Везде у Вебстера стремления людей противоречат закону жизни. Нарушение порядка становится не исключением из правил, а правилом. Это доказывается тем, что нарушители — это не только злодеи, эгоисты и циники (Фердинандо, Кардинал, Фламинео, Боссола), но и люди благородные, честные, добродетельные (герцогиня, Антонио, Марчелло). Весь ход пьес убеждает нас в том, что порядок — явление временное, преходящее, непостоянное. Его очень легко нарушить и гораздо труднее восстановить. Финалы «Белого дьявола» и «Герцогини Мальфи» как будто бы наводят на мысль о его восстановлении (сыновья погибших Браччиано и герцогини должны быть восстановлены в правах). Однако каковы гарантии, что закон жизни вновь не будет попран? Слишком непохож существующий порядок на идеальное представление о нем, на иллюзии, которыми тешили себя первые гуманисты. «Развитие европейского общества не оправдало надежд гуманистов. Вторая фаза развития ренессансной философии состояла в самокритике, признании нереальности надежд, в стремлении преодолеть иллюзии, хотя бы и благородные, в намерении утвердить трезвый взгляд на реальность».
Каждая эпоха имеет определенное философское лицо, которое можно без труда обрисовать. Однако, как правило, рядом с основным потоком подспудно существует «противотечение». Иногда затруднительно установить, какая из противоположных сил на том или ином этапе была влиятельнее: к примеру, одна идея растет, другая, хотя уже и не развивается, но имеет престиж, временем заработанный авторитет.
На протяжении всей эпохи Возрождения существовали и боролись Ренессанс и противоренессанс: вначале гуманистические тенденции вступали в конфликт со средневековыми, схоластическими, в конце — они уже не могли ужиться с проявлениями нового буржуазного мира.
В Англии на рубеже XVI-XVII веков сложилась удивительная по сложности ситуация, когда в сознании поколения вступили в конфликт все три силы. В основном вопросе эпохи — о человеке — столкнулись гуманистическая вера в его добродетель, гармонию и силу; уходящее корнями в средневековье представление о его изначальной греховности, а также буржуазная расчетливость и аморализм.

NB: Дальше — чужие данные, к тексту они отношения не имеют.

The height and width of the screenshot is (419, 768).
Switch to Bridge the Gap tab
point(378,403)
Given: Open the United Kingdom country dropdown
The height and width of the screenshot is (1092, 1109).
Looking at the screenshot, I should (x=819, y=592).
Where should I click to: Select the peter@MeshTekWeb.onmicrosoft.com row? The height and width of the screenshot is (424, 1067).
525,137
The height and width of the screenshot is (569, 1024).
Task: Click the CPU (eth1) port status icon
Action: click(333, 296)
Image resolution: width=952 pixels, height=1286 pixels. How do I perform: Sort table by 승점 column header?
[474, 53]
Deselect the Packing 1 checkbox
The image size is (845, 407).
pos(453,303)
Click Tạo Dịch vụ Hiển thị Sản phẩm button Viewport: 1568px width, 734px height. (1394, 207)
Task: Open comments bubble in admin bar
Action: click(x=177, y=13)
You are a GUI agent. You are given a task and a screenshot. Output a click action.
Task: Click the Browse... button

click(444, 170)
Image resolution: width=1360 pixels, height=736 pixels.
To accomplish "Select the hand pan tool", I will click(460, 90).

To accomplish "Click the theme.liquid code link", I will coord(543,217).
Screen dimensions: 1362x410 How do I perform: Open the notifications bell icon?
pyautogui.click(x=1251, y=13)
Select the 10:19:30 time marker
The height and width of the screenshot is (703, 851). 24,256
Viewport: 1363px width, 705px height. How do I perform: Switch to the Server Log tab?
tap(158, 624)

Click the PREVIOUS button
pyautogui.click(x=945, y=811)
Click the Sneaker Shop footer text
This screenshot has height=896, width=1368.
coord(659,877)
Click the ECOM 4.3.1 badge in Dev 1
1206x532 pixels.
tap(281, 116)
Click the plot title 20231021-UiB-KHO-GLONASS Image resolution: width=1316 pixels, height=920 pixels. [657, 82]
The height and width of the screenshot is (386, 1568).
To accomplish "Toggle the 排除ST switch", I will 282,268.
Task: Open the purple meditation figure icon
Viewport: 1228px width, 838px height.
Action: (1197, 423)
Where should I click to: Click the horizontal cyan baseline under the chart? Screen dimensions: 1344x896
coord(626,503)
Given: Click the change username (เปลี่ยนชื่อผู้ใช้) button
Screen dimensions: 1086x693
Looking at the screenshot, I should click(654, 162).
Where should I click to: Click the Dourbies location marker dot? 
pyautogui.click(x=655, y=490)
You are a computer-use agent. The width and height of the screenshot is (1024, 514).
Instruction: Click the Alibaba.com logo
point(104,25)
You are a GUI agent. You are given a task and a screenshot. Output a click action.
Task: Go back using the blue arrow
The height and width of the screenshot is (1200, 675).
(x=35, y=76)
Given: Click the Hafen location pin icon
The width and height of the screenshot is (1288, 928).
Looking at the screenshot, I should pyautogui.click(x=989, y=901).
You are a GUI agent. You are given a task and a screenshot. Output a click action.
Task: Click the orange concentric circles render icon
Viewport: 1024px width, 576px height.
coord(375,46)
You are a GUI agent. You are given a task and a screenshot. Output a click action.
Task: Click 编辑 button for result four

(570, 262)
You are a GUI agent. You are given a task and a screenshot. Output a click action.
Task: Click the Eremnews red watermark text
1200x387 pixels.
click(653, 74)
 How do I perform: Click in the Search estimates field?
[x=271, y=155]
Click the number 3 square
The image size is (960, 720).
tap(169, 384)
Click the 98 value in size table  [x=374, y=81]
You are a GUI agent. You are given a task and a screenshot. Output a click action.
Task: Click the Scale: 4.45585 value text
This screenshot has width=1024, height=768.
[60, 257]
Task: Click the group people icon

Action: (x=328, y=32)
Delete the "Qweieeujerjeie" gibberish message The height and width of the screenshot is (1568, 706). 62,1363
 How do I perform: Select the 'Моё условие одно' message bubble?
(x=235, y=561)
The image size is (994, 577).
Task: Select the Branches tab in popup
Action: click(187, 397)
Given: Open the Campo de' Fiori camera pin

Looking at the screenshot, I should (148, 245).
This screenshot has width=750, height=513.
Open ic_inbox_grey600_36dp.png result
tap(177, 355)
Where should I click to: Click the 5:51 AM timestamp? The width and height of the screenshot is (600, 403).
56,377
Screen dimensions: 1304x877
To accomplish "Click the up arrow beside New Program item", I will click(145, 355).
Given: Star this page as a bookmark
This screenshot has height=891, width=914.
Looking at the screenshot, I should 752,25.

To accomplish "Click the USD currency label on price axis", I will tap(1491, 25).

Знакомство с пьесами показывает, что художественное мировосприятие драматурга сформировалось под влиянием традиционной системы взглядов на мир. Однако само оно отнюдь не было отсталым. Возникшая давно идея всеобщей связи вещей и явлений трансформировалась: общая картина мира оставалась прежней, но и место и роль человека в ней коренным образом изменились. Начало этому процессу переосмысления положили гуманисты, вознесшие человека на небывалую высоту и провозгласившие его совершеннейшим творением Природы. В связи с этим традиционные категории, «психологические» и «физиологические» понятия, которыми пользовались Вебстер и другие елизаветинцы, вмещали в себя новейшие явления жизни. Новое содержание рождалось в рамках устоявшихся художественных форм, хотя и переросло их.
Л-ра: Трагическое и комическое в зарубежной драме. – Пермь, 1979. – С. 3-13.